Invited review abstract

The magnetic environment and evolution in flares: General theory and flux emergence models
Bernhard Kliem


Developing a proper description of the magnetic environment and evolution in eruptive solar events -- flares, coronal mass ejections and prominence/filament eruptions -- requires us to understand the force-free equilibrium configurations that store the free energy available to power the eruption. This talk will focus at their topology and stability, not so much at their formation. I will emphasize the view at the geometry of current flow in the corona and discuss at some length the Titov & Demoulin model, a single current loop arching up into the corona, and van Ballegooijen's model, a hollow current channel running flat in a developed filament channel. For both, we have some quantitative knowledge where they become unstable -- the only quantitative CME onset conditions so far established for 3D configurations, but only for the T&D configuration we also have established models of the relevant MHD instabilities.

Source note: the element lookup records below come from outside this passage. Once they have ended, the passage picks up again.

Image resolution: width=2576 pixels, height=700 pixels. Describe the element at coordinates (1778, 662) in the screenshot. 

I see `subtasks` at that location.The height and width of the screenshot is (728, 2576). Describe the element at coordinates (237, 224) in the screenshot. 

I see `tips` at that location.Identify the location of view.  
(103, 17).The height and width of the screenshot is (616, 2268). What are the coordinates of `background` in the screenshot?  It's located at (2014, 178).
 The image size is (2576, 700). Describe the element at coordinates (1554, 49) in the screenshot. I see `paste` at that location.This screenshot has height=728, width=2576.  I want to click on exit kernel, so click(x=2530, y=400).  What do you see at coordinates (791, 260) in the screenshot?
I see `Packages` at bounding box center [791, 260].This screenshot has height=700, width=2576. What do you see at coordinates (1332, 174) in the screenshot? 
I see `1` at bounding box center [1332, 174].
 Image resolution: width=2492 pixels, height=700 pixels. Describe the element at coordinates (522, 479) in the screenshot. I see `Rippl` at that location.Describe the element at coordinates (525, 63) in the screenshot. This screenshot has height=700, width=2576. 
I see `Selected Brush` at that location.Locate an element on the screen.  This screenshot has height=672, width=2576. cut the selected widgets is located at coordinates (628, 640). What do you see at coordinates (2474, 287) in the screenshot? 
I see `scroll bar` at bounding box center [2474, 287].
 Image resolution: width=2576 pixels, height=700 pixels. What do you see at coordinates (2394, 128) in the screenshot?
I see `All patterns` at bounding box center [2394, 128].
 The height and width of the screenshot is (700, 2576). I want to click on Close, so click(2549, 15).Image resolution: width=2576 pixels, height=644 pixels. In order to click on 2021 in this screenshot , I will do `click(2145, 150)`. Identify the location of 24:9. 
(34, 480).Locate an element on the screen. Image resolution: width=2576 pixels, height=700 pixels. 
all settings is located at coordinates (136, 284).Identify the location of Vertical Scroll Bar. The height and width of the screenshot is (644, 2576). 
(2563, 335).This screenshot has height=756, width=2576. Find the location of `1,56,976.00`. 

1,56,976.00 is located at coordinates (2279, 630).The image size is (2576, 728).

One interesting aspect of these equilibria is the topology of the quasi-separatrix layers (QSLs). I will present evidence of the occurrence of a bald-patch separatrix surface (O-type topology) obtained from sigmoid observations and evidence of the occurrence of a hyperbolic flux tube (X-type topology) obtained from the CME-flare relationship.

The considerations of stability of these equilibria serve as a guide in understanding the role of newly emerging flux in triggering an eruption. Most of the work on this subject seems to lie ahead. While it is relatively clear that emergence away from the neutral line can weaken the overlying flux if it reconnects with that flux, we still have to understand how flux emerging at the neutral line destabilizes the configuration irrespective of its orientation. The problem possesses an incredible intrinsic complexity, due to the multi-dimensionality of the relevant parameter space and due to the richness of possible dynamic behavior enabled by magnetic reconnection.

Turning to the evolution of the magnetic field in the course of eruptions, I will show a simulation that produces a "footpoint exchange" of the erupting flux and present simulations of the bursty mode of reconnection in the flare current sheet. The latter may be relevant to the scales of particle acceleration and to the irregular supra-arcade downflows observed in some events. The possibility of reconnection above the erupting flux will also be illustrated.